Non solo teatri, ma anche altri insediamenti, meno conosciuti ai non addetti, rilevano la forte impronta della civiltà classica nell’attuale Provincia di Messina: basti pensare ai siti di Abacaenum (Tripi), Phoinix (tra Capo Alì e Capo Scaletta), Naxos, la villa romana di Patti, le terme di Bagnoli (Capo d’Orlando), Krastos e la grotta del Lauro (Alcara di Fusi e Longi), il complesso rupestre di Rocca Pizzicata (tra Roccella ValDemone, Mojo Alcantara e Randazzo), l’altopiano dell’Argimusco (tra Montalbano, Tripi e Roccella ValDemone), la villa romana di Terme Vigliatore e la città di Apollonia (San Fratello). Senza dimenticarci di Mylae (Milazzo), Zankle (Messina) e degli insediamenti eoliani.
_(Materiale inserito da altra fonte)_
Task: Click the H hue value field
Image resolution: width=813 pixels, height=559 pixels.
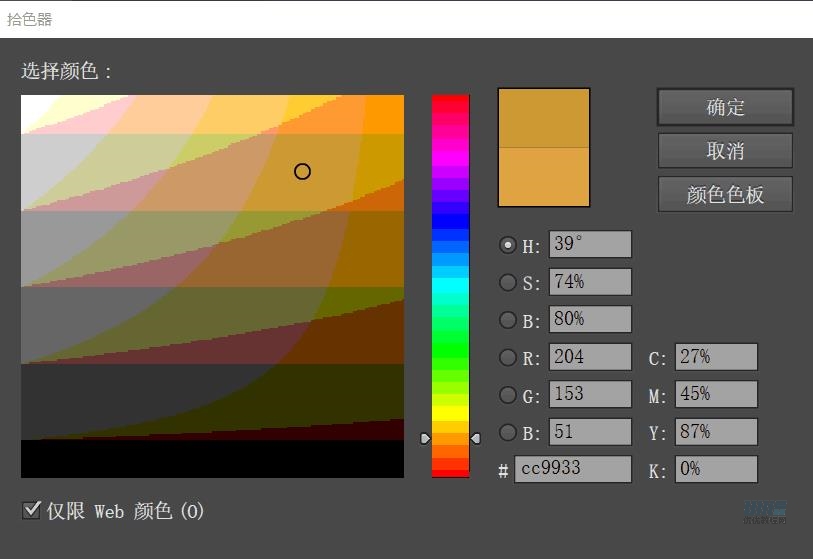Action: [589, 245]
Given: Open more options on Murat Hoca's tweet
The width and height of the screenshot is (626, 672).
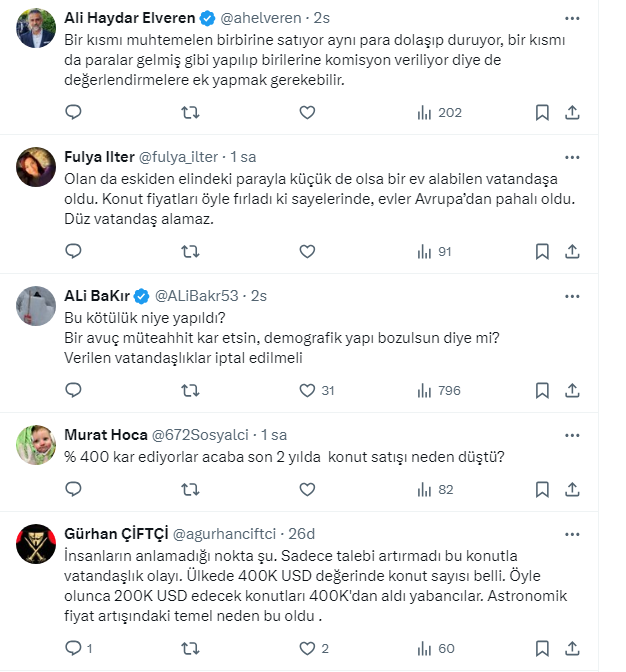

Una folta presenza dei nostri avi che hanno reso gloriosa la nostra terra e che oggi grazie a queste scoperte, tal volta poco conosciute e valorizzate, ci regalano un’offerta turistica che potrebbe fruttare una crescita economica esponenziale offrendo al visitatore non solo una proposta culturale ma anche commerciale.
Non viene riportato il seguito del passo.